A poor-quality puppy mill or breeder will draw you in with low prices for puppies. They’ll then pressure you into buying and make it difficult for you to meet the puppies in their natural environment. Most often, they’ll ignore the essential requirements of a puppy, which can result in poor health and unsocialized puppies. Unfortunately, pet stores usually get their puppies from unreliable breeders, so beware of them too.
Rescues and Shelters
A brand-new pup from a breeder is not always the ideal choice for a family. You might consider adopting one instead of shopping. Unfortunately, many families adopt these dogs, not knowing how much is involved in caring for one. If you know what you’re getting into with this breed, a handful of Neos is waiting to find their own forever home in rescues and shelters.
It is advisable to visit the local shelters to check whether there are Neos. Talk to the staff as well. They will not only guide you through the process of adopting and help you with the adoption process, but they may be able to help you find a Neo within the surrounding region. You can also visit their Mastino Rescue Inc website. They offer Neapolitan Mastiff rescue shelters across the states across the nation.
One thing is certain, this Neapolitan Mastiff is a massive dog.
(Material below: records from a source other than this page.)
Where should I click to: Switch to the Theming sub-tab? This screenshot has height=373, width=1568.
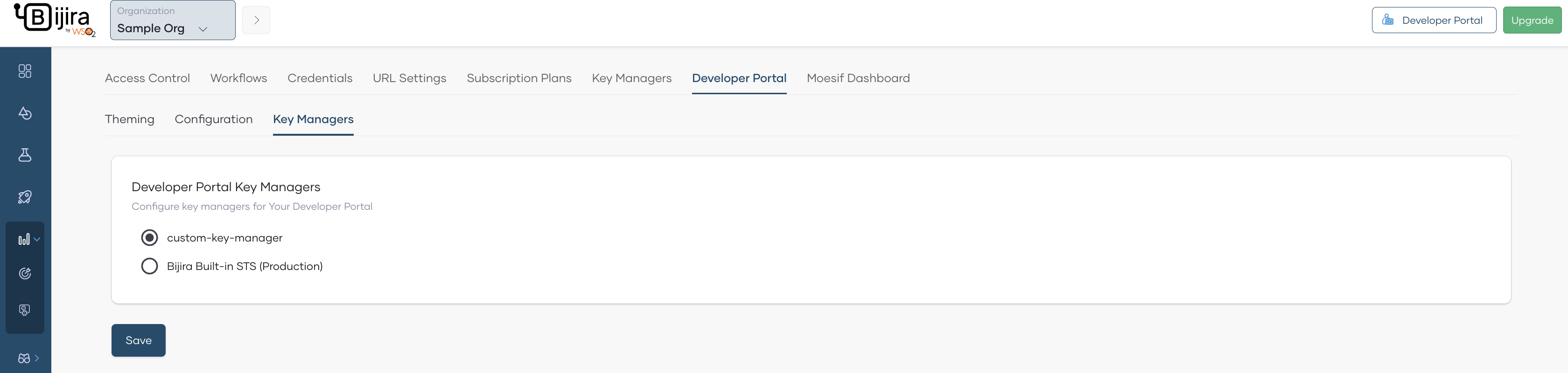tap(130, 119)
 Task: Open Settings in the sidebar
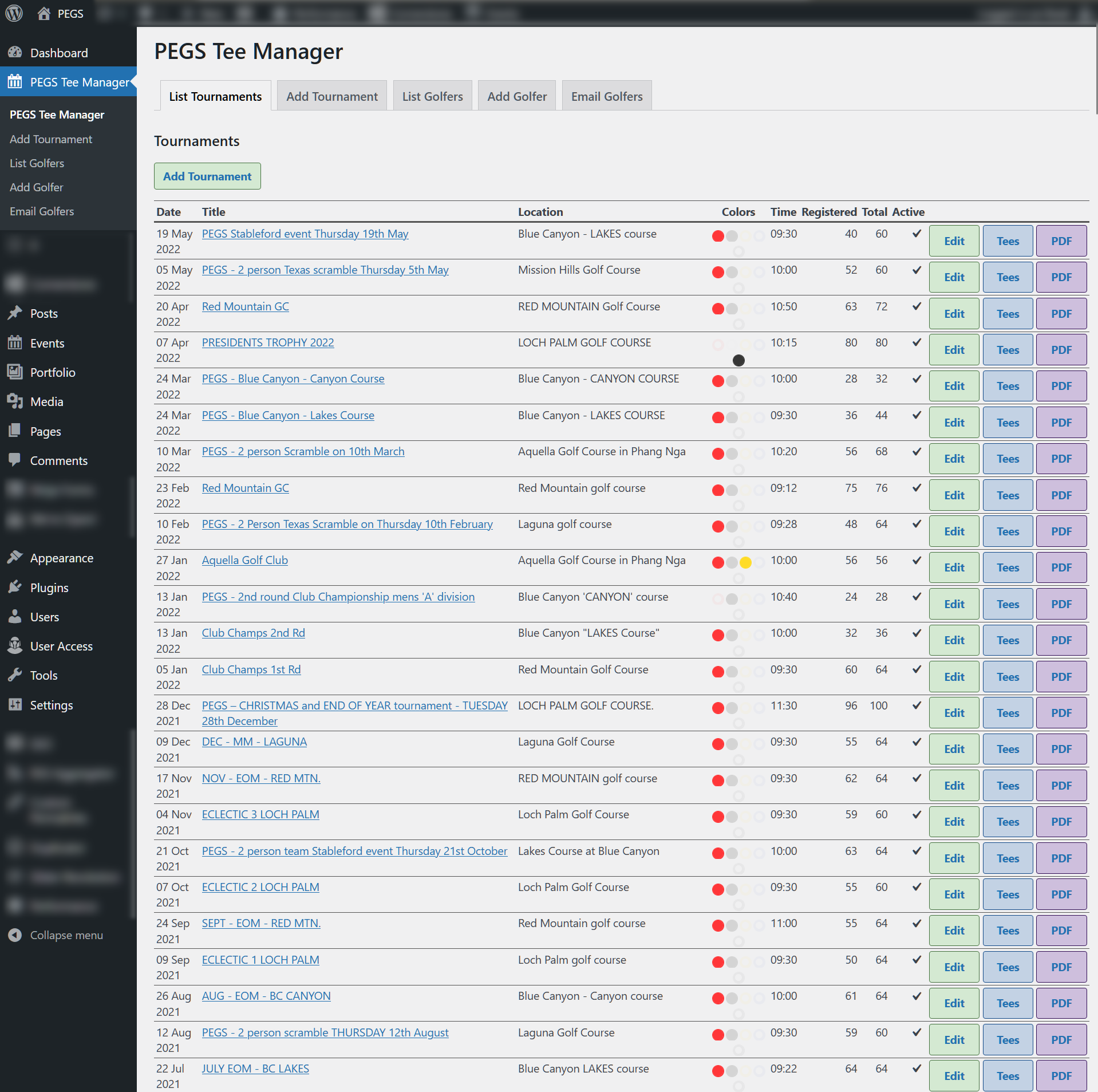click(x=51, y=705)
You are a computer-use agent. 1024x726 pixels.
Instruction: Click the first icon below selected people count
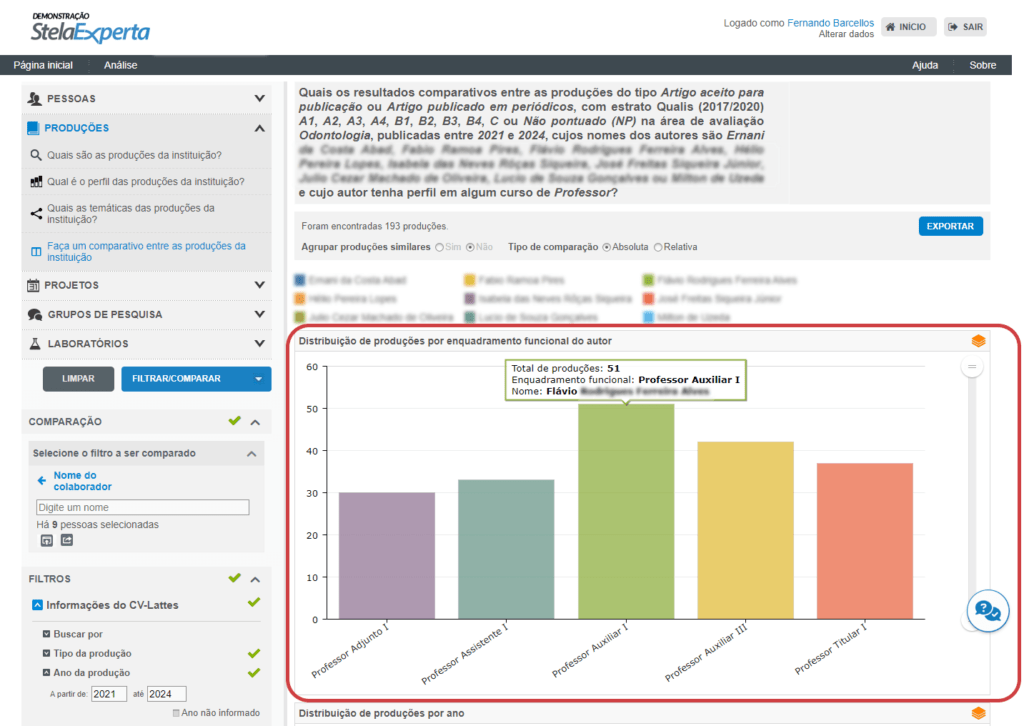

However, his heart is as large as his body, which is quite a lot! Anyone who can give Neo all the things he requires will get the most adorable dog that is possible.
He requires a committed and knowledgeable owner, plenty of space, and a caring family. He also needs the basic needs of a typical dog – which is the love and care of a human companion.
If you can see beyond his extreme petulance and doggy drool, it’s likely that you’ll never live without this canine companion ever again!